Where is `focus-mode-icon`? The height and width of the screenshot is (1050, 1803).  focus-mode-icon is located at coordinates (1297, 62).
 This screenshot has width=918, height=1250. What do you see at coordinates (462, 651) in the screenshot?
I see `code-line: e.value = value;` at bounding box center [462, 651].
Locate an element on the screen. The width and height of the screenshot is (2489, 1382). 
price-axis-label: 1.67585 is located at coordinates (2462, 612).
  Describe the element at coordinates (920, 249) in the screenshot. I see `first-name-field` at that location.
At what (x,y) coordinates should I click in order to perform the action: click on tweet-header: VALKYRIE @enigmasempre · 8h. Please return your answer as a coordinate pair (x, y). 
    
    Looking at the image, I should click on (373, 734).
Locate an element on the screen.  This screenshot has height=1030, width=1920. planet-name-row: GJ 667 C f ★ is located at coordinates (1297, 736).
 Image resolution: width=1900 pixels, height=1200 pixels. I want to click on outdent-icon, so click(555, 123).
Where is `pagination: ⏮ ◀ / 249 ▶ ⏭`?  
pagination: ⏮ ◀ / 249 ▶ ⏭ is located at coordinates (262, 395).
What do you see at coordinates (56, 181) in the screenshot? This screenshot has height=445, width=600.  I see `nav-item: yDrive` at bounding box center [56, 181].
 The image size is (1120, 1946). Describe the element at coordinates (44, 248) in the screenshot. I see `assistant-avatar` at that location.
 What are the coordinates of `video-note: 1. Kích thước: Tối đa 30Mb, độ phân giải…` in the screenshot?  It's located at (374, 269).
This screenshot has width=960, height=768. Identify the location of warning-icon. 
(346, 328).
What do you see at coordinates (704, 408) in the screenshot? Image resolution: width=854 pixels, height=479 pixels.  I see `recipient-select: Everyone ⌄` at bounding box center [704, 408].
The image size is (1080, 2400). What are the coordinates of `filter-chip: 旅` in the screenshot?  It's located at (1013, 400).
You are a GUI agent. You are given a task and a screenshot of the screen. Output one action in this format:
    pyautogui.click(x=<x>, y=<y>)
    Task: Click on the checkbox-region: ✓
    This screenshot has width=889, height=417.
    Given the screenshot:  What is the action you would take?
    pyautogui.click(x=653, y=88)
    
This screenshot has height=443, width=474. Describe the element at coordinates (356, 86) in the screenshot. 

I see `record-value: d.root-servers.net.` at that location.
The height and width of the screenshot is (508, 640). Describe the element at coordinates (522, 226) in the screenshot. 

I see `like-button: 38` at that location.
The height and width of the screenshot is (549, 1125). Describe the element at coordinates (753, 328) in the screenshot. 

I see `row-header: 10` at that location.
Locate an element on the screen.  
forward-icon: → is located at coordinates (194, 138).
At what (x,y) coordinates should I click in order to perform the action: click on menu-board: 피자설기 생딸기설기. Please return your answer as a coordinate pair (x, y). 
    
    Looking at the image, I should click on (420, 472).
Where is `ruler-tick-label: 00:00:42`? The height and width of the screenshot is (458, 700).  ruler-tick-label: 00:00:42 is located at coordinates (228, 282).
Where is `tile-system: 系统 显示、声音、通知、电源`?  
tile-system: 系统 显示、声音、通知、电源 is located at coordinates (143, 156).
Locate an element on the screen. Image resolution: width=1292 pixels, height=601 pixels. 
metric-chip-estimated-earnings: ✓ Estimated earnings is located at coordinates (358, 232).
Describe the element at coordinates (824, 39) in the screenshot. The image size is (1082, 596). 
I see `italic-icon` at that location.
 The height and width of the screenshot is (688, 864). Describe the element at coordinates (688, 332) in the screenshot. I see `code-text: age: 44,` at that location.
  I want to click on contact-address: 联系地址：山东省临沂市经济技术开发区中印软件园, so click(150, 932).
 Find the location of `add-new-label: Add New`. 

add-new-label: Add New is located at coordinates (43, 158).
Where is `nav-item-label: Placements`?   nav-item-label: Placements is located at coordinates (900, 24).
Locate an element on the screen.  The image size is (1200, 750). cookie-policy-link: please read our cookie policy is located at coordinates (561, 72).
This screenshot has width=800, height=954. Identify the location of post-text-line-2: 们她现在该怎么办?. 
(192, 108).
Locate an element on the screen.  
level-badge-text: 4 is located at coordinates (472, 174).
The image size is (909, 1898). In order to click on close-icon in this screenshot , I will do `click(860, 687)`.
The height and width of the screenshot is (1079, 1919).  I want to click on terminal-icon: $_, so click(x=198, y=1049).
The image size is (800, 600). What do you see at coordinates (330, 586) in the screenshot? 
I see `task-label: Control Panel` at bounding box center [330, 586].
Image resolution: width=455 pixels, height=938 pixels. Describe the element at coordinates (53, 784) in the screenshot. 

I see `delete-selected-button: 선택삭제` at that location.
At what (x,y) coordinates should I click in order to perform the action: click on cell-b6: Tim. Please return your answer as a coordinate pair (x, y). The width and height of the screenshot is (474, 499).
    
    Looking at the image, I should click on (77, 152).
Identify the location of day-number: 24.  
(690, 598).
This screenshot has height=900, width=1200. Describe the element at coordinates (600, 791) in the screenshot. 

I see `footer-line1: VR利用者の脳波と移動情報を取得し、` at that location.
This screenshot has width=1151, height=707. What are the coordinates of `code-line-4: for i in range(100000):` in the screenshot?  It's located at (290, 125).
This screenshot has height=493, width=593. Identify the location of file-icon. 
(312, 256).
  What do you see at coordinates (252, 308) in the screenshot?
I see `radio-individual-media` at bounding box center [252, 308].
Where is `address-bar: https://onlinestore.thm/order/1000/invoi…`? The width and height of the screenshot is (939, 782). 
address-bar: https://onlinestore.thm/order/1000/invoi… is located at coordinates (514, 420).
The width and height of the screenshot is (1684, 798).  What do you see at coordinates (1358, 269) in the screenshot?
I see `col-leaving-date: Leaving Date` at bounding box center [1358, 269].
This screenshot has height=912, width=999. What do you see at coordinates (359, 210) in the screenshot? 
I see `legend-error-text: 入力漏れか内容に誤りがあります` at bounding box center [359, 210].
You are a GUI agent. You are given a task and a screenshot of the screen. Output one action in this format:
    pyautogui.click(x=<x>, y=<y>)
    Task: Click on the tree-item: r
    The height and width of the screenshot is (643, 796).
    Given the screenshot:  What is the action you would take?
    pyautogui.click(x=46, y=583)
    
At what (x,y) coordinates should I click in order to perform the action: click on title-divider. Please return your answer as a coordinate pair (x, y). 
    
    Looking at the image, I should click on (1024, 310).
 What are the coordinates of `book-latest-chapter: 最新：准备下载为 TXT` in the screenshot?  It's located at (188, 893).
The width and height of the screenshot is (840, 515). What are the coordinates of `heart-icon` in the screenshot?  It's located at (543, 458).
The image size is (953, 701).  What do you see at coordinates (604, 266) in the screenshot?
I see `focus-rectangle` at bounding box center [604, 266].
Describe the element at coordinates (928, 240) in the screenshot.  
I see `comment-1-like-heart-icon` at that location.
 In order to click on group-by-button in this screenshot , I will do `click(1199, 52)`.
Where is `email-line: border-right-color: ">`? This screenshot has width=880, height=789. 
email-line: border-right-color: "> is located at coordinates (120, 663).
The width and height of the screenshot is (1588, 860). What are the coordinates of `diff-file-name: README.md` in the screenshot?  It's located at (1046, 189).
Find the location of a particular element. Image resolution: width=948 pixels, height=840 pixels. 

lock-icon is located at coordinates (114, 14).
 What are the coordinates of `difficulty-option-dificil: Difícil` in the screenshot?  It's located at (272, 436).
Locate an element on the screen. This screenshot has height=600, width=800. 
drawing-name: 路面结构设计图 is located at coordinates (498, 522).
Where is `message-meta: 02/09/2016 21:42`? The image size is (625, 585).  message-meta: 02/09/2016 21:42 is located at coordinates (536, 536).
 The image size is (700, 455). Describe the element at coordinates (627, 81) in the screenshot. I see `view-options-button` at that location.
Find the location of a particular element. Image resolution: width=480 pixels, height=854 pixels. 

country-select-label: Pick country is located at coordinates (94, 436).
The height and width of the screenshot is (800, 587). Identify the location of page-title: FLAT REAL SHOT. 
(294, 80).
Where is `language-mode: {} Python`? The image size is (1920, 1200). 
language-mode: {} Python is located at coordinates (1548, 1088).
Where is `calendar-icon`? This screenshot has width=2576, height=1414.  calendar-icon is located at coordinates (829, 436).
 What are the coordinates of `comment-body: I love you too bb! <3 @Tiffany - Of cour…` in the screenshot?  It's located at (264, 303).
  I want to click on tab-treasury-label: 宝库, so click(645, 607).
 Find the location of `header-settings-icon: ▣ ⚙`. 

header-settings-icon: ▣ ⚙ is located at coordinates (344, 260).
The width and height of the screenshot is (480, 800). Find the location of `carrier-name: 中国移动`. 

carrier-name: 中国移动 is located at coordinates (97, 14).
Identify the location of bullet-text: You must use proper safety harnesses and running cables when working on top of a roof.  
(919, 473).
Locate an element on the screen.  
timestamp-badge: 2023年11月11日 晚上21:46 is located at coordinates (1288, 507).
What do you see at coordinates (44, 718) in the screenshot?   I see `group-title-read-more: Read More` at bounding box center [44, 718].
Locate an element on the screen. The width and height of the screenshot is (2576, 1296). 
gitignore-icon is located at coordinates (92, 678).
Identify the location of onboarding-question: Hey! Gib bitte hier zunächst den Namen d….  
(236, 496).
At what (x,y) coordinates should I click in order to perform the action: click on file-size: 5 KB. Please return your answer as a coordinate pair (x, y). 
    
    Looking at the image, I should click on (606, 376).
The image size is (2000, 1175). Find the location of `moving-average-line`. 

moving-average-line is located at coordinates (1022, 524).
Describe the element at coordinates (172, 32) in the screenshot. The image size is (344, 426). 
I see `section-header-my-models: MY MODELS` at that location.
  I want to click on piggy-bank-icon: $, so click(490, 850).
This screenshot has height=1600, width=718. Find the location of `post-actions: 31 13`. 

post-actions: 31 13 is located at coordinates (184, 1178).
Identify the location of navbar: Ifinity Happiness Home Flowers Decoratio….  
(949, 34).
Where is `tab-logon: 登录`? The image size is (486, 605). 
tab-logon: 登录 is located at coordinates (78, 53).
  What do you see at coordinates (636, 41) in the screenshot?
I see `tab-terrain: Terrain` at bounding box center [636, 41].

----

Reproduce the lines of the listing without any change, starting at the line containing "This screenshot has height=443, width=474." and ending at the line containing "forward-icon: → is", with both of those lines included.

- [COMPLETED EXERCISE]:
This screenshot has height=443, width=474. Describe the element at coordinates (356, 86) in the screenshot. 

I see `record-value: d.root-servers.net.` at that location.
The height and width of the screenshot is (508, 640). Describe the element at coordinates (522, 226) in the screenshot. 

I see `like-button: 38` at that location.
The height and width of the screenshot is (549, 1125). Describe the element at coordinates (753, 328) in the screenshot. 

I see `row-header: 10` at that location.
Locate an element on the screen.  
forward-icon: → is located at coordinates (194, 138).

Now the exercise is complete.